### Exercise objective
Go through the data below and gather each line containing "Blue".

───── Task inputs

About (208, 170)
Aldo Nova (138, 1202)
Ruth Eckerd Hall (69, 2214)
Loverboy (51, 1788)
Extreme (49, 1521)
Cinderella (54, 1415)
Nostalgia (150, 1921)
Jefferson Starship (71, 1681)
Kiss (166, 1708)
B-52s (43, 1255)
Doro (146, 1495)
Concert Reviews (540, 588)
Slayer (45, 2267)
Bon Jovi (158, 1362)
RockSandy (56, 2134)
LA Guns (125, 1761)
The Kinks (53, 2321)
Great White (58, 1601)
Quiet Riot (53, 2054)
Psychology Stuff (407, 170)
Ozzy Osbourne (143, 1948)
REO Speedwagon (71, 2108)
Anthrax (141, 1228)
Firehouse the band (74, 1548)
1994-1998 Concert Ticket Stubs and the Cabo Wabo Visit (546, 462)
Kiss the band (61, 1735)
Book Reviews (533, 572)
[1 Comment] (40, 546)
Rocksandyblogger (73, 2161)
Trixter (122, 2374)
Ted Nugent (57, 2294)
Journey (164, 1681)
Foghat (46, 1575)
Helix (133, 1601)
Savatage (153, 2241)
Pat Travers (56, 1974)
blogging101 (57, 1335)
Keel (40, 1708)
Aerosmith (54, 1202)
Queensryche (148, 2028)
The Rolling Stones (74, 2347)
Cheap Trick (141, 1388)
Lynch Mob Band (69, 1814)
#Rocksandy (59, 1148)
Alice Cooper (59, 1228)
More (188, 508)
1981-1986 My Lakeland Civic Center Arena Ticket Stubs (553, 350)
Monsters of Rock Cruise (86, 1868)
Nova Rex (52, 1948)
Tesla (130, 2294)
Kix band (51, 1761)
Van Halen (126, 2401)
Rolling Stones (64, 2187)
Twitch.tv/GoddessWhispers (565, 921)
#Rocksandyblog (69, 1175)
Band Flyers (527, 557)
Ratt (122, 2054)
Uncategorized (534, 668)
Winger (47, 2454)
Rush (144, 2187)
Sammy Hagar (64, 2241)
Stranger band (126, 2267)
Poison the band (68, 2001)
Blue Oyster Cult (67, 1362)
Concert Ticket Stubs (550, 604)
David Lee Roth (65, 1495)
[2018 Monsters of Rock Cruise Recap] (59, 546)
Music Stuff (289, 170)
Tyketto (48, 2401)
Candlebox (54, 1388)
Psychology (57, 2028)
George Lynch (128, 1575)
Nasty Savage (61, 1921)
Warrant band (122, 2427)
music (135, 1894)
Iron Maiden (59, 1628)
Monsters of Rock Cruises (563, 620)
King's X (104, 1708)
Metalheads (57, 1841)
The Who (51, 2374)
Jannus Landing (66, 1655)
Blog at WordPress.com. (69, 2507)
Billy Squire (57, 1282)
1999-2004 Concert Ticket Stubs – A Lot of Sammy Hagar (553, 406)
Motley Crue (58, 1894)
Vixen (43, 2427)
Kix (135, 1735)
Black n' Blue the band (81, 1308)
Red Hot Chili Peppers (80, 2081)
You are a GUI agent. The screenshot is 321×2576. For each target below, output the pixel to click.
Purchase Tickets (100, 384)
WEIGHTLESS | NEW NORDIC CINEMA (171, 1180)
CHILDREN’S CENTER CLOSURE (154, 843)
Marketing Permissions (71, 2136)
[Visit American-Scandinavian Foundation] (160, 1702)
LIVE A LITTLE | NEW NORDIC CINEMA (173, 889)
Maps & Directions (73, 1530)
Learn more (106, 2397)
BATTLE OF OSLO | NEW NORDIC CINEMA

──────────

### Result of the task
Blue Oyster Cult (67, 1362)
Black n' Blue the band (81, 1308)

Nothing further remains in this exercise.